For those who don’t know the story, one summer’s day in 1981, a 17-year-old Peter told his father he was going to cycle the 80-mile journey to Cromer. His father asked him if he knew the way and Peter assured him that he could get definitely get himself to Lowestoft.


Ever pragmatic, Peter’s father said, “Well, keep the sea on your right, boy, and you’ll find Cromer.”


Peter has never forgotten those words or the experience of setting off early one morning on his four-speed bike, wearing shorts and a tee-shirt and fuelled by Mars bars and two cheese rolls.


The young Peter arrived in Cromer, bought some fish and chips, sat on a bench above the sea and surveyed the scene below.
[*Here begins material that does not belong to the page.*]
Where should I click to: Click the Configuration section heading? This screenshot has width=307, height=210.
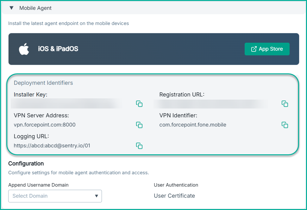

Realising Cromer was “full of old people” as he so poetically put it, he quickly got bored, glued his well-chewed gum under the bench and cycled home.


Peter has always wanted to retrace that 160-mile round trip and we have talked about it for several months. On June 16th, on quite possibly the hottest day of the year and a bit more sedately (and with neither Mars bars nor cheese rolls to weigh us down), an eclectic quartet of cyclists left Suffolk to accompany Peter in tracing old memories.


The four comprised: Peter (raring to go on his single speed bike), Teresa (now a fully converted cyclist with a selection of lycra to prove it), Peter’s old school friend, Mark (still sporting an impressive array of injuries from various accidents) and me (still lacking any directional or mechanical skills but fuelled by a Peter-driven enthusiasm). Integral to all of this was Tracey (Mark’s partner) who drove to Cromer with our luggage.


We had booked two nights at a B & B (The Greenhouse in Thorpe Market - thoroughly recommended for anyone heading up that way) and were going to spend the next day in Cromer, before cycling back the following day.


Taking care to keep the sea on the right (and steadfastly ignoring any navigational input from me) we reached Cromer by the late afternoon.


The next day we trooped down to the beach and Peter found the bench he had sat on all those years ago. The chip shop was now an Indian take-away but there were many other parts of Cromer which Peter remembered well.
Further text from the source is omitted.